[[ Records provided, beginning ]]

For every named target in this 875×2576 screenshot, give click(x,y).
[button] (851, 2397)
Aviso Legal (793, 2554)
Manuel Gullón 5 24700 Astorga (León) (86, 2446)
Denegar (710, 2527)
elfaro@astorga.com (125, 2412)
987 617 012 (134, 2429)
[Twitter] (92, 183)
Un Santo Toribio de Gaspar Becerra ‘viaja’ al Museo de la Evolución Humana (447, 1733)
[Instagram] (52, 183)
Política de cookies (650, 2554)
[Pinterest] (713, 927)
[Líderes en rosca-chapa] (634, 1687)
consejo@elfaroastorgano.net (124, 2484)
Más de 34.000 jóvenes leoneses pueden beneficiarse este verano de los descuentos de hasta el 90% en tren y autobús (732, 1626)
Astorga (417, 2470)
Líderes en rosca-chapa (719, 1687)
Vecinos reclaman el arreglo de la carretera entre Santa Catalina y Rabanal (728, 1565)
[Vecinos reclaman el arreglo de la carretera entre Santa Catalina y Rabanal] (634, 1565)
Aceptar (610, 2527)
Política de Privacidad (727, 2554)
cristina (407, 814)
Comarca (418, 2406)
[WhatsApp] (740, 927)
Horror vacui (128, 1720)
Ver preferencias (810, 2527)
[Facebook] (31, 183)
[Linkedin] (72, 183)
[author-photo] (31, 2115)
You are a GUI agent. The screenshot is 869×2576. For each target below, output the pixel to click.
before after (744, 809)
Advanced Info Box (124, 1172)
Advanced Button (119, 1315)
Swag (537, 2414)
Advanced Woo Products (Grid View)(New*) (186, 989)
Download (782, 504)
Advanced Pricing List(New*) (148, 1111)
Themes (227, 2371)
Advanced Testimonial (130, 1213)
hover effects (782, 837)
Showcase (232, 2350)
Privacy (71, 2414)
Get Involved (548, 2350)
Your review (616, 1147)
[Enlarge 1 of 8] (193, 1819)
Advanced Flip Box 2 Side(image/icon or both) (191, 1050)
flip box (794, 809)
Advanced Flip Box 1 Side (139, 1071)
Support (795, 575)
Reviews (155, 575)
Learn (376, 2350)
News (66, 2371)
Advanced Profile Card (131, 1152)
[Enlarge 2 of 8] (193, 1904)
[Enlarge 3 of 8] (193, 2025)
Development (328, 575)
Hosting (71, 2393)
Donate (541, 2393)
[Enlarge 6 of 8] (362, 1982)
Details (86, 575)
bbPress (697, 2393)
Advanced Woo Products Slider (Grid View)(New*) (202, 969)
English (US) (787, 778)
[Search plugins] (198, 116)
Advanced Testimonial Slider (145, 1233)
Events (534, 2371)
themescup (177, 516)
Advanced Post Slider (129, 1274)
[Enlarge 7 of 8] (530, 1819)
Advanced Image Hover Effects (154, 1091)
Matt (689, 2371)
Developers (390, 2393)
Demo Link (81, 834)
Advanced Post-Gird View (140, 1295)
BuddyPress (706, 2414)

[[ Records provided, end ]]

List each line in the listing that contains the string "click".

For every named target in this 875×2576 screenshot, give click(x,y).
You are a GUI agent. The screenshot is 869×2576. For each target below, output the pixel to click.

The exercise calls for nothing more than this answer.